Diabetes is, for the most part, a preventable disease, but the key is to start preventing it ten years before your diagnosis. When would that be? Right NOW. Eat protein for breakfast and skip food-like products made from white flour. Stop drinking soda — the research shows that even people who drink diet soda have an increased risk of diabetes. Why? Not sure, but it makes sense from an evolutionary standpoint: When would we ever have eaten something so sweet, and yet not have sugar arrive in our bloodstreams shortly after?  My guess is that we start releasing insulin and getting ready for the sugar to arrive as soon as we taste the soda. No sugar comes, but it’s already too late, and you’ve already wasted your precious insulin stores. And nothing light, lite, quick, instant, or ultra-processed. Eat real food. What’s real? Food that your great-great-grandparents ate.

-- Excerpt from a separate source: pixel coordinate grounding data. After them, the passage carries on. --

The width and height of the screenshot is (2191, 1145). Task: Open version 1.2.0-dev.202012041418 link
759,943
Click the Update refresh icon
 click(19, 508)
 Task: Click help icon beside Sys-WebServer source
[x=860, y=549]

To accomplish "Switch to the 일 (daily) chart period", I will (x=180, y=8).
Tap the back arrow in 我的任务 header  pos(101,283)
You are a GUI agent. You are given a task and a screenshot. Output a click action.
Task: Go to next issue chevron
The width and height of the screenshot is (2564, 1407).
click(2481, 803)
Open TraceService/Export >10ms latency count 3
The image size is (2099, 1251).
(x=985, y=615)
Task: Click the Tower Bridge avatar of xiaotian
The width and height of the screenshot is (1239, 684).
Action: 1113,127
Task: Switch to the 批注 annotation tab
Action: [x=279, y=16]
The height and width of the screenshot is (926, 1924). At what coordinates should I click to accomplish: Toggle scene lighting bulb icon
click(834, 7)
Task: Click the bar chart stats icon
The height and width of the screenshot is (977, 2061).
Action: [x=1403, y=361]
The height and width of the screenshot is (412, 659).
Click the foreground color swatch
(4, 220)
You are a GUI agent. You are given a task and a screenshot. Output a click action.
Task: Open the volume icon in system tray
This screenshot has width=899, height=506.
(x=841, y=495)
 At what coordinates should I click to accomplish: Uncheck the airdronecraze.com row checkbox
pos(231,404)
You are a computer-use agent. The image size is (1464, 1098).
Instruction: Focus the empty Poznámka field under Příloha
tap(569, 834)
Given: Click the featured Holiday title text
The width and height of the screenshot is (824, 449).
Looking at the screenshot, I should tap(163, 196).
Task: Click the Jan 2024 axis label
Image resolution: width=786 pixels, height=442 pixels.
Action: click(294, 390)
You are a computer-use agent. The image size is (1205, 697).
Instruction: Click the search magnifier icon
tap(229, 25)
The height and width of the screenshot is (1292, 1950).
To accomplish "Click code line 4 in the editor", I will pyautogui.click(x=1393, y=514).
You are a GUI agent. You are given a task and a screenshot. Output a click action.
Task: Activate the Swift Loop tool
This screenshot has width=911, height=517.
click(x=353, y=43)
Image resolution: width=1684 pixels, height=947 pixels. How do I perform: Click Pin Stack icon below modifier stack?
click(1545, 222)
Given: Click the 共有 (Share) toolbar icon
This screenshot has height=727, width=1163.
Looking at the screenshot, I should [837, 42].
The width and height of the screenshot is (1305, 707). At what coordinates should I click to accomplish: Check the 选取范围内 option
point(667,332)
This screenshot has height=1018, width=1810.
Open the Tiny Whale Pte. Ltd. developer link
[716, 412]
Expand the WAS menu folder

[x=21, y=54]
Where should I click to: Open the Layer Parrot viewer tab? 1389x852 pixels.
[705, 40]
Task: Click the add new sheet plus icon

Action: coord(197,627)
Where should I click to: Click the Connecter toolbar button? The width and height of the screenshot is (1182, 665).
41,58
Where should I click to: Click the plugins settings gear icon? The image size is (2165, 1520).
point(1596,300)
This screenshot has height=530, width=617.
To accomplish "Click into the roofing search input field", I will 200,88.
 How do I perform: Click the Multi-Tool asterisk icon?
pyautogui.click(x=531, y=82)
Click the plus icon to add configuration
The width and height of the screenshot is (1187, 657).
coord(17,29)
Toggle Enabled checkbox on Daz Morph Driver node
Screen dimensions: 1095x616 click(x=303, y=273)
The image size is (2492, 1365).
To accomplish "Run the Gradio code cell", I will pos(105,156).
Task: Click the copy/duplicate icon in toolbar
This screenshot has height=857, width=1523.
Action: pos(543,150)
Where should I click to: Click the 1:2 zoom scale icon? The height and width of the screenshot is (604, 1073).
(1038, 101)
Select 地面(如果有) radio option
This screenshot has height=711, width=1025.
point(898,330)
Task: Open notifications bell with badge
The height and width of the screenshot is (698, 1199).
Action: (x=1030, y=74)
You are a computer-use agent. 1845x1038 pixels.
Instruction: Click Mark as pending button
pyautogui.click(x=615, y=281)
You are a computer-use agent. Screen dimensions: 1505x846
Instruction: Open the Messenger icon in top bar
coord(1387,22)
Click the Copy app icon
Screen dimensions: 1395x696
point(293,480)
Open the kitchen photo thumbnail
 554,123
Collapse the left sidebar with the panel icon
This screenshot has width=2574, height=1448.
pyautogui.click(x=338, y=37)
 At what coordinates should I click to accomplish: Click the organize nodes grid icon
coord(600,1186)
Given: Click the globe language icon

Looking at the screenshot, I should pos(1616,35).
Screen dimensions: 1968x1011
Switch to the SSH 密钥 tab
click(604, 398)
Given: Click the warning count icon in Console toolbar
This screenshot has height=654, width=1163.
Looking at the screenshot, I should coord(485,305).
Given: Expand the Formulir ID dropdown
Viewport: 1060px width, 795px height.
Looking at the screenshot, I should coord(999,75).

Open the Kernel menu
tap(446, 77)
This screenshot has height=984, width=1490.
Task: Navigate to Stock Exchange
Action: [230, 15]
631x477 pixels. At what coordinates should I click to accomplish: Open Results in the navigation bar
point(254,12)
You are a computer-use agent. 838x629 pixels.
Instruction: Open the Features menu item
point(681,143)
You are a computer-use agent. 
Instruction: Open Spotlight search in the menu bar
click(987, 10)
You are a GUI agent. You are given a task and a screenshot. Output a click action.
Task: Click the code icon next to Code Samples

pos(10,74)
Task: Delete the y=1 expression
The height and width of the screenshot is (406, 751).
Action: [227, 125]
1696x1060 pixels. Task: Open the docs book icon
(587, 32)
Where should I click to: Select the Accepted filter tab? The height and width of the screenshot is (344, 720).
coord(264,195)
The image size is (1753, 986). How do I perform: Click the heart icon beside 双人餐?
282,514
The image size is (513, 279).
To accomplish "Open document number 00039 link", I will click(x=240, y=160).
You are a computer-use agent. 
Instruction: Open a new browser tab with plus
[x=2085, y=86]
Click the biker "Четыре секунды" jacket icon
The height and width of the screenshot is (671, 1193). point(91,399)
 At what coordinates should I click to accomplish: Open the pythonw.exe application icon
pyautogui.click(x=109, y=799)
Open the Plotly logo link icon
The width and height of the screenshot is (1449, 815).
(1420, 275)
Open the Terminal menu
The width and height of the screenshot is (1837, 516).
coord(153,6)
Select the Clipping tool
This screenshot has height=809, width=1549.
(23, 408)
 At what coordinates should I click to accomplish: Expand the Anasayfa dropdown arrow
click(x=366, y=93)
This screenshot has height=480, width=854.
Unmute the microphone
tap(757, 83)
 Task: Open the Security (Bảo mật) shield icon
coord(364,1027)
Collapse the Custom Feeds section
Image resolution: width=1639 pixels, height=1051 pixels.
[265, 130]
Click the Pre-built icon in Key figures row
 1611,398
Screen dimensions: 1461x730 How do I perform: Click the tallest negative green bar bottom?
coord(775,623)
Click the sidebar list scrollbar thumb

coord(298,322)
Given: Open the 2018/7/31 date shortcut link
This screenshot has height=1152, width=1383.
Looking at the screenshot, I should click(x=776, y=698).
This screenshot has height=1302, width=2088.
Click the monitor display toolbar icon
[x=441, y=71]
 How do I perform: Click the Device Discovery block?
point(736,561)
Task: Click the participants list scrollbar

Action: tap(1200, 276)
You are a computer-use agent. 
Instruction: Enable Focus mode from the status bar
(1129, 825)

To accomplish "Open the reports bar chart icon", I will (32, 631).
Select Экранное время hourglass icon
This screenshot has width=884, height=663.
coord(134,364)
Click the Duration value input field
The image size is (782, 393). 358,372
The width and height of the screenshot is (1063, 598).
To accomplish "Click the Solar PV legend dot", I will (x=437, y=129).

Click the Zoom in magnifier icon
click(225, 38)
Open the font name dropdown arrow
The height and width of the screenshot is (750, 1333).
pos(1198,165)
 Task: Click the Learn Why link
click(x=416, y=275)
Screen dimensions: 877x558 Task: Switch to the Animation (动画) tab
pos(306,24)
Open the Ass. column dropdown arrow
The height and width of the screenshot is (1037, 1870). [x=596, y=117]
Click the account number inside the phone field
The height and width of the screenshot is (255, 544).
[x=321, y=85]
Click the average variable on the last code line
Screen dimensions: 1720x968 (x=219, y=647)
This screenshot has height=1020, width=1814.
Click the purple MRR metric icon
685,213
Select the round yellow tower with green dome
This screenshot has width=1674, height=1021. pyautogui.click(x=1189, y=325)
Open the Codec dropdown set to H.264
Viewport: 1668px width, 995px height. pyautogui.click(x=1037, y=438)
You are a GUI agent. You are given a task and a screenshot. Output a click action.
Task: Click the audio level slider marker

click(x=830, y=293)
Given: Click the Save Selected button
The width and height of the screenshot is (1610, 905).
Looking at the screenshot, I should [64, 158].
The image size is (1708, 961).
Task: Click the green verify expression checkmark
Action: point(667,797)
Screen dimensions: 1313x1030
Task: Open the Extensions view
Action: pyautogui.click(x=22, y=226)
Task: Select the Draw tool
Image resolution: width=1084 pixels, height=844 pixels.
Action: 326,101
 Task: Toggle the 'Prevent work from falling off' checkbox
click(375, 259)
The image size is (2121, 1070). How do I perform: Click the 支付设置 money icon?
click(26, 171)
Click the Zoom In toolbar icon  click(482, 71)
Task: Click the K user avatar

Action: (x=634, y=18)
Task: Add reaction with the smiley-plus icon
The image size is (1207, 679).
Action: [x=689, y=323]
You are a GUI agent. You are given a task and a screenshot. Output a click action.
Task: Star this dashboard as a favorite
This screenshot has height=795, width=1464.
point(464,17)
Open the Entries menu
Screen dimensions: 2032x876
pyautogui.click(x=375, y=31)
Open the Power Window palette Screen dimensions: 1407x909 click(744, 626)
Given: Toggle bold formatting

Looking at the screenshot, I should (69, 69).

We must also find ways to be kind to ourselves, to make peace with our minds, to relax, and better manage the stress that we all feel in our hectic and busy lives. Stress increases body weight, blood pressure, and blood sugar. I learned in Traveling with Pomegranates, by Sue Monk Kidd (author of The Secret Life of Bees) and her daughter, Ann Kidd Taylor, that Sue’s hypertension evaporated once she realized how important it was to balance time she spent writing with time walking to the marshes near her home and sitting quietly as a part of the nature all around her. She called it a personal recognition of the fact that “being” is of equal importance to “doing.” 

This concept may be counterintuitive to the Western mind, but that makes it even more valuable. When Americans decide it’s time to make a change, they DO something, like join a gym, or sign up for Weight Watchers. Nobody says, “I’m going to start sitting on the couch and staring at the walls for five minutes.” But that’s an equally important part of the equation in my book.

The stakes are high; diabetes is dangerous. I don’t want to see patients in a hospital bed, if it can be helped. Or even in a wheelchair. I like my patients to remain vertical.